We strongly recommend using an established library to verify JWTs rather than implementing verification yourself. If for whatever reason this doesn't happen, your implementation must follow the JWT spec and current best practices.

Testing

When using a sandbox user, the Stripe checkout flow still needs to be completed — the player goes through the same checkout UI as a normal player — but the order total is $0 and no real charge is made. Once checkout is completed, the resulting subscription is treated as "active" for the duration of a normal billing period, so you can test the subscribed and unsubscribed flows end-to-end without spending real money.

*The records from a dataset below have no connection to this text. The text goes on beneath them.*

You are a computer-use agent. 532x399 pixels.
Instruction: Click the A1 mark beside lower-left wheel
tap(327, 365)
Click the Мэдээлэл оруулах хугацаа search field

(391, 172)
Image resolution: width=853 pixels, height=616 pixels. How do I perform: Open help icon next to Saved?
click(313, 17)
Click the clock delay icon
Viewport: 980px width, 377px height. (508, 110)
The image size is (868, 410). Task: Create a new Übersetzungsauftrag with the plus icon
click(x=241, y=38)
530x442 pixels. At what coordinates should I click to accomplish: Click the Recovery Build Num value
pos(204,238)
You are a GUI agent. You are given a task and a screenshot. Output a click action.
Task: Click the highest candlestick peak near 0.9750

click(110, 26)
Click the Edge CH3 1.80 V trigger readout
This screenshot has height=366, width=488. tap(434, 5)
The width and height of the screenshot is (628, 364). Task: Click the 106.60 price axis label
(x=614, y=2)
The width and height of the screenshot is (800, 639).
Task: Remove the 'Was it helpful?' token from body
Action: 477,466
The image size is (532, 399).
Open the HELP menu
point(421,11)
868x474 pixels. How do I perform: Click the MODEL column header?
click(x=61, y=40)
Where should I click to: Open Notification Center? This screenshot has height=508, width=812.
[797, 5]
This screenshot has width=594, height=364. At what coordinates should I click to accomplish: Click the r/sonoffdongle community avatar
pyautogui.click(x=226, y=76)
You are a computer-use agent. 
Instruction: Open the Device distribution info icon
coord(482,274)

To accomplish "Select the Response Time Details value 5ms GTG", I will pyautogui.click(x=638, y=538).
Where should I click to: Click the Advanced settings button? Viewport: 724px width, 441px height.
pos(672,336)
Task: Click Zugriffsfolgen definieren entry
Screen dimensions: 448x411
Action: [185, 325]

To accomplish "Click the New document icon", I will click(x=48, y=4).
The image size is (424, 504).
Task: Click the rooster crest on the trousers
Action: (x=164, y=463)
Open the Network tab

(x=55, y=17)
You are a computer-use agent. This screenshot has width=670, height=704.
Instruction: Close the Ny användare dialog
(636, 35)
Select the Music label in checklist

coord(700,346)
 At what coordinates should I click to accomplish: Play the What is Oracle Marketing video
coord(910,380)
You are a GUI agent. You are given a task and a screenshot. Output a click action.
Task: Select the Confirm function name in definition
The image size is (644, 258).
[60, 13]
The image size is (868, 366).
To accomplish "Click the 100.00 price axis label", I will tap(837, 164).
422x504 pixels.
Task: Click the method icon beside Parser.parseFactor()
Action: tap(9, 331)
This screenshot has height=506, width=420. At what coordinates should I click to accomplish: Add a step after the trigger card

In mock mode, you can simulate each beginSubscription outcome (success, cancel, errors) and toggle the wallet's entitlement on each subscription SKU via the JestSDK debug menu.

Revenue estimate

Jest's economics model splits revenue between the publisher, the platform, and publishers who bring users in to the platform. SubscriptionData includes an estimate, in USD, of the share you (as the publisher) are entitled to from a single billing period of this subscription.

This is an estimate only, as the final revenue may depend on user registration or other factors. See our economics model for more information.

Subscription revenue is recognized on each successful billing cycle, not at signup. Final revenue will be reported via the developer console (details coming soon).